Request to BeanzMaster - as well as timing checks, can you also implement some verification in your benchmark program? I have a feeling that some functions return incorrect results. Failing that, I can possibly design something a little more in-depth once I've finished my current task.

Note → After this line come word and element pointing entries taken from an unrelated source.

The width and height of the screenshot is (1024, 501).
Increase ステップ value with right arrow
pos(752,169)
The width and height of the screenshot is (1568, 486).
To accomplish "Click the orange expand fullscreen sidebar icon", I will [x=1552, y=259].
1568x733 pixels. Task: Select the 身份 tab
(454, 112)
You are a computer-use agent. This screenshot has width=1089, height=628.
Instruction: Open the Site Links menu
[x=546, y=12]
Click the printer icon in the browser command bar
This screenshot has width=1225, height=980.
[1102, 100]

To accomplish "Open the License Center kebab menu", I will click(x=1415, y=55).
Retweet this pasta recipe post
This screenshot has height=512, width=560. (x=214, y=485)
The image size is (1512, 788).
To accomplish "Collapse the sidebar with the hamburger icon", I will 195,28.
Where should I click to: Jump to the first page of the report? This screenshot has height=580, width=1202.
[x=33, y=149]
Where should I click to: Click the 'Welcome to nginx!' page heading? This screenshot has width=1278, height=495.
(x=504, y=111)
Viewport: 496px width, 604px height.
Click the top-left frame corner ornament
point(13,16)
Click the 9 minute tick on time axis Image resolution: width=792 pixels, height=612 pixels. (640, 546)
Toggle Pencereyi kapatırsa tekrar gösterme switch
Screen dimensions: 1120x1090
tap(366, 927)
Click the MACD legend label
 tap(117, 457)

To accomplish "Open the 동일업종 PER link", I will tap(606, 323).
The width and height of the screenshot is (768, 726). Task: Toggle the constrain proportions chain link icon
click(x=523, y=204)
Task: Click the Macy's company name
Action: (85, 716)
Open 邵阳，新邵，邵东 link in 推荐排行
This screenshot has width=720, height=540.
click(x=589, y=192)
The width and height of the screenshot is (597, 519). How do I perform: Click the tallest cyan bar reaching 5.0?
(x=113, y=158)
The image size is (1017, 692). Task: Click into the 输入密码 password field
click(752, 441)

I've tested 32bit with Lazarus 1.8rc3 but some errors occured :
1st the clamp functions work but raise a SIGSEV just after
2nd the function with single result. The result is stored in ST register, i tried to set it with FTSP intruction, but without success
That is usually a sign of stack corruption, such as moving a whole 128 bit mmx reg when there is only space for 32 or 64 bytes. Usually I have found that if the variable is on the stack in 32 bits the stack contains a pointer and not the variable so need a
mov eax, stackedvar
mov [eax], xmm reg
.globl GLZVECTORMATH$_$TGLZVECTOR4F_$__$$_DISTANCE$TGLZVECTOR4F$$SINGLE
GLZVECTORMATH$_$TGLZVECTOR4F_$__$$_DISTANCE$TGLZVECTOR4F$$SINGLE:
# Register ebp allocated
# [258] Asm
pushl %ebp
movl %esp,%ebp
leal -4(%esp),%esp
# Var A located in register edx
# Var $self located in register eax
# Temp -4,4 allocated
# Var $result located at ebp-4, size=OS_F32
# Register eax,ecx,edx allocated
# Var A located in register eax
# Var B located in register edx
# Var $result located in register ecx
# Register eax,ecx,edx allocated
Those errors are boring >:D So perhaps by making and external object library with masm or nasm/yasm, will be better than use internal asm ???
mov ecx, RESULT
mov [ecx], xmm0
not working : vectormath_vector_win32_sse_imp.inc(269,5) Error: Asm: [mov mem??,xmmreg] invalid combination of opcode and operands
and this is what i have in the S file :Quote.globl GLZVECTORMATH$_$TGLZVECTOR4F_$__$$_DISTANCE$TGLZVECTOR4F$$SINGLE
GLZVECTORMATH$_$TGLZVECTOR4F_$__$$_DISTANCE$TGLZVECTOR4F$$SINGLE:
# Register ebp allocated
# [258] Asm
pushl %ebp
movl %esp,%ebp
leal -4(%esp),%esp
# Var A located in register edx
# Var $self located in register eax
# Temp -4,4 allocated
# Var $result located at ebp-4, size=OS_F32
# Register eax,ecx,edx allocated
another example this do not work too
QuoteThose errors are boring >:D So perhaps by making and external object library with masm or nasm/yasm, will be better than use internal asm ???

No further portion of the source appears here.